RECORD EXCERPTS:
=== Section Start ===

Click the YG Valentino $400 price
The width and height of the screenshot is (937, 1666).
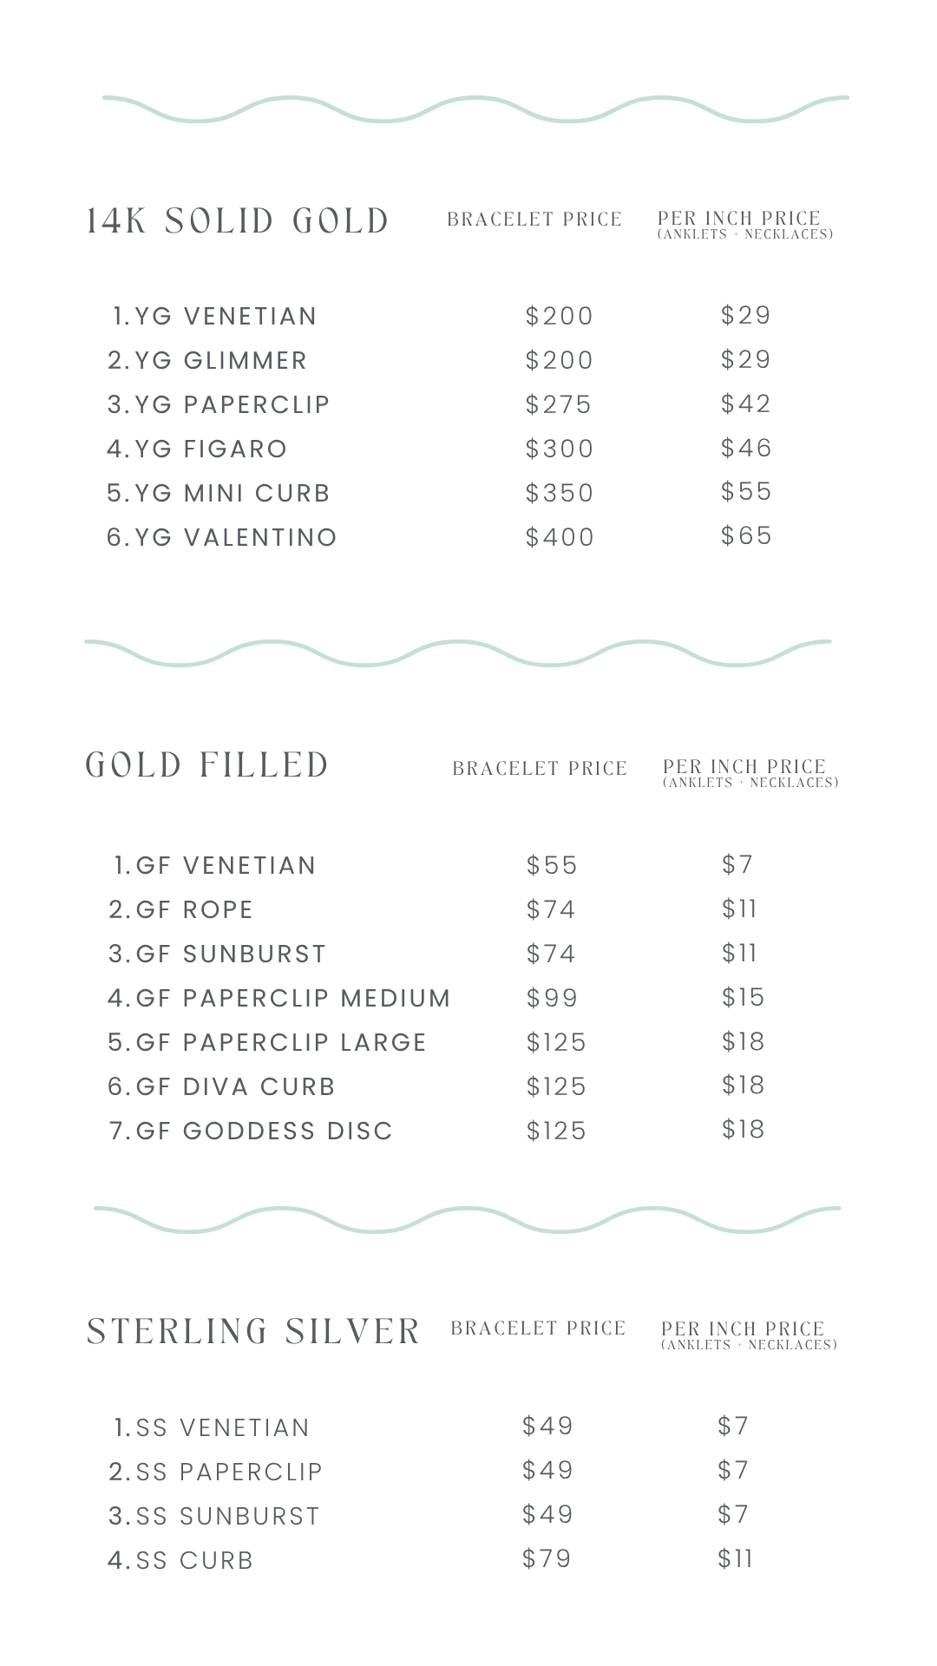pos(560,538)
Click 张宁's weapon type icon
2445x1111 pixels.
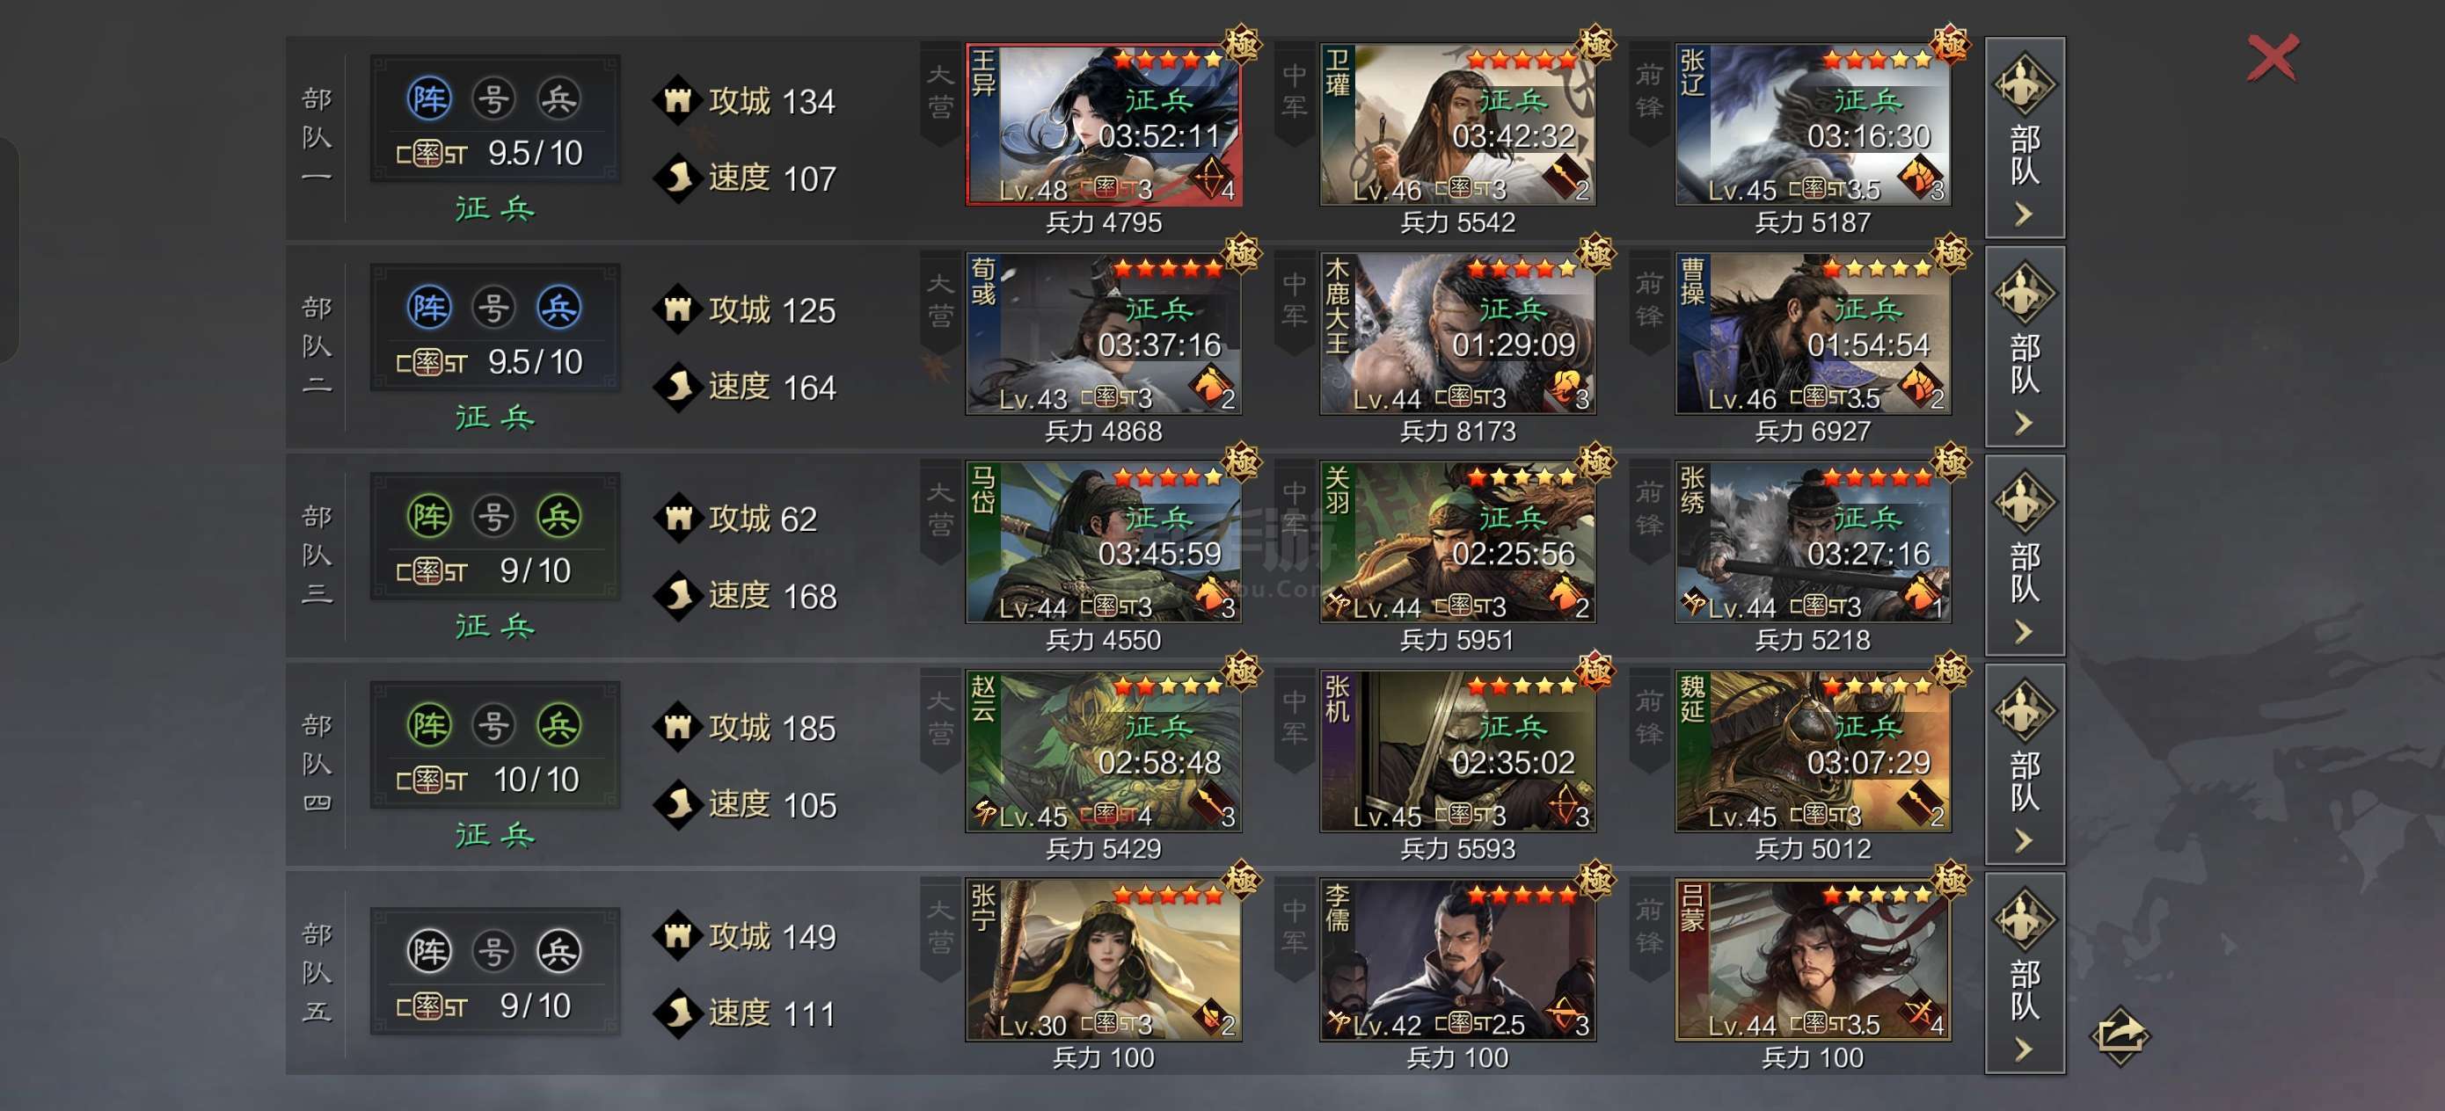tap(1212, 1018)
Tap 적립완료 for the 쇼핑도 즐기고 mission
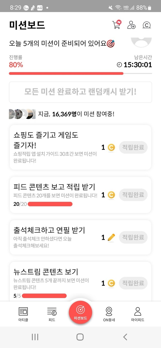 133,147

=== Section End ===

Verbatim copy, images excluded: transcribe all the entries above.

Click the YG Valentino $400 price
The width and height of the screenshot is (937, 1666).
pos(560,538)
Click 张宁's weapon type icon
2445x1111 pixels.
tap(1212, 1018)
Tap 적립완료 for the 쇼핑도 즐기고 mission
 133,147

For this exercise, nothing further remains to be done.